Name: Anonymous 2008-09-01 9:34

>>24
The part about enforcing freedom shouldn't be explained beforehand. What really matters is that GPL is for free software, while BSD is for Open-source. Whenever Apple or Microsoft talks about free software, they call it "Open-source" and "Linux" (instead of the proper term). That's what this struggle is really about and we shouldn't be hypocrites about it.

Name: Anonymous 2008-09-01 10:08

>>26
Free software has nothing to do with Free Software™®.
Anything you can download for free is free software.
Your ``proper term'' is cultist bullshit.

Name: Anonymous 2008-09-01 10:37

I use the MS Windows Update feature.

Name: Anonymous 2008-09-01 12:13

>>27
Then Windows is free software

Name: Anonymous 2008-09-01 13:15

>>7
I like it just fine. For me, packages are the most important part of a Linux distro: the ones you get by default, how you manage them and how good the repos are. I think Arch does these all great.

You just get a small set of core packages by default (no X etc). pacman does a good job at managing binary packages; my only problem with it was that it's slightly cryptic. ABS makes it piss easy to build binary packages from source.

There are a lot of ABS build scripts both in the official repos and the arch user repository. Binaries for x86 and x86-64 are maintained pretty well: software is usually updated within a few weeks from the official release. Flagging things out of date really seems to work; last week I flagged ed out of date because 1.0 was released about 5 days ago, and 1 day later it was updated.

>>8,25
Compare the ed situation above with the situation in Debian: the stable package has been out of date 1.5 year, the testing and unstable packages for 1 year. ( http://packages.debian.org/search?keywords=ed&exact=1 )

Name: Anonymous 2008-09-01 13:29

>>30
the stable package has been out of date 1.5 year, the testing and unstable packages for 1 year
Security-critical updates are pushed out more quickly than updates to '70s abandonware.
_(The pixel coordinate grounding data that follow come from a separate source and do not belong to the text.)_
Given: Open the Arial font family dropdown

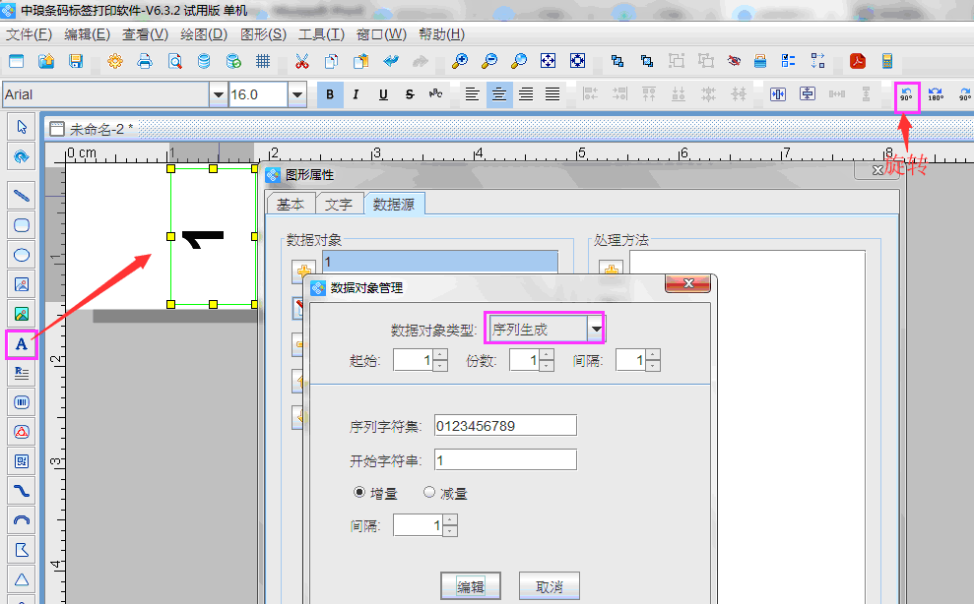Looking at the screenshot, I should point(221,93).
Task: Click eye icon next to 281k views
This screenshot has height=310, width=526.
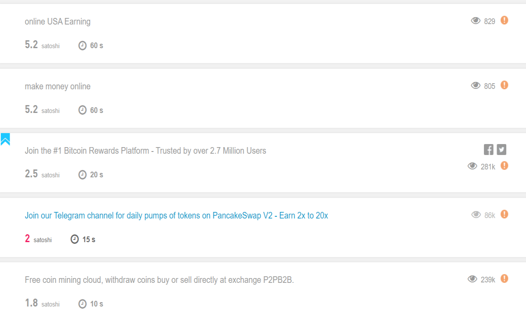Action: [473, 166]
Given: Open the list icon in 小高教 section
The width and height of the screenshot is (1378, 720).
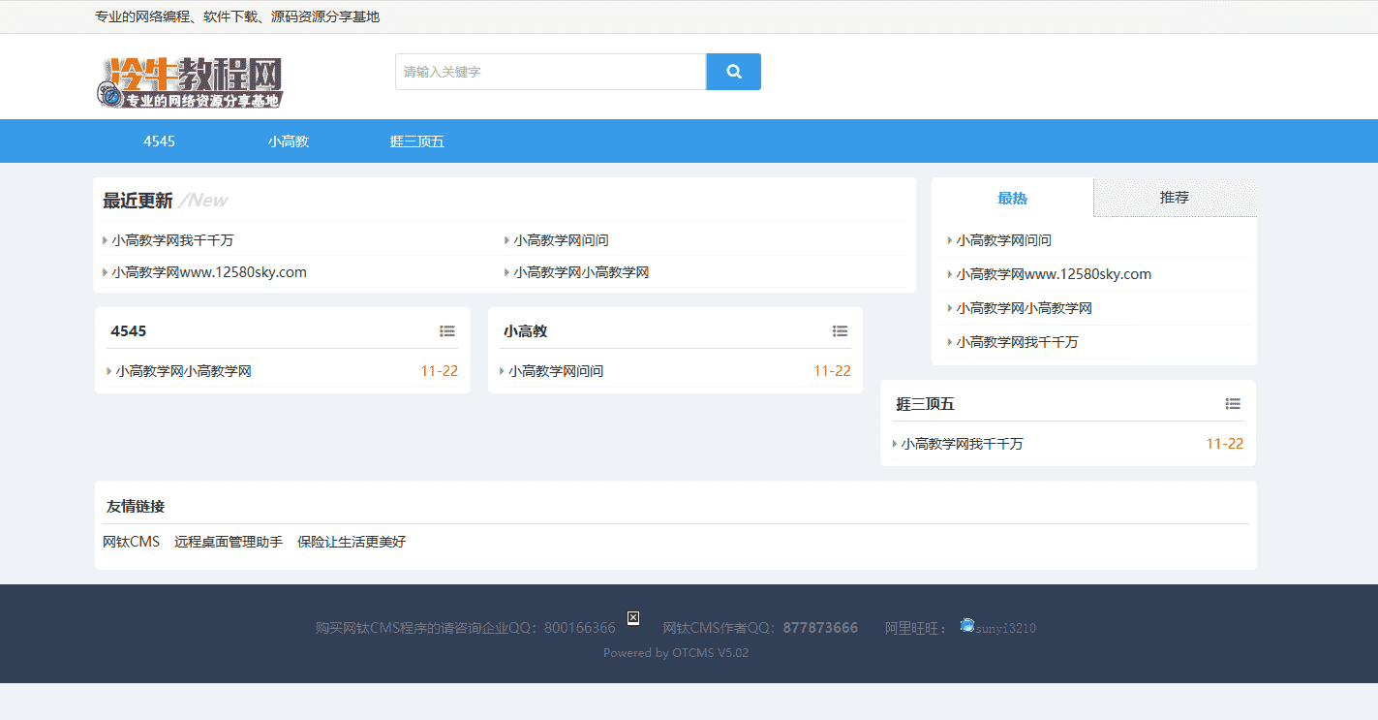Looking at the screenshot, I should [x=840, y=331].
Name: Anonymous 2008-09-01 13:42

>>30
pacman does a good job at managing binary packages; my only problem with it was that it's slightly cryptic.

Compared to what?

Name: Anonymous 2008-09-01 14:05

>>1
or Mac OS X
What's the matter? Too [u][b]UNIX[/b][/u] for you?

Name: Anonymous 2008-09-01 14:07

>>33
Damn, it figures that I go ahead and make my first BBCode failure in months in a crucial moment.

Name: Anonymous 2008-09-01 14:10

>>30.31
I actually just got a security update to ed earlier in the week (Debian testing).

Name: Anonymous 2008-09-01 14:16

ghetto boyz

Name: Anonymous 2008-09-01 15:17

>>36
WHY DON'T THEY JUST FUCKING UPDATE THEIR PACKAGE TO 1.0
Do they still think they are smarter than upstream?

>>32
I never compared it to anything.

Name: Anonymous 2008-09-01 15:33

>>38
Because GNU ed v1.0 only came out August 21st and isn't a high priority package. Testing takes time, and other packages take priority.

Name: Anonymous 2008-09-01 15:35

I have run all but dry of understanding for programmers that willfully pick anything else than OS X as their platform of choice. I know a few that are still stuck in the rut for various reasons -- none of them desire.
Apple will continue to trounce everyone else for the preferred geek platform. The stigma of not being able to use Textmate will increase (watch the Rails screencasts).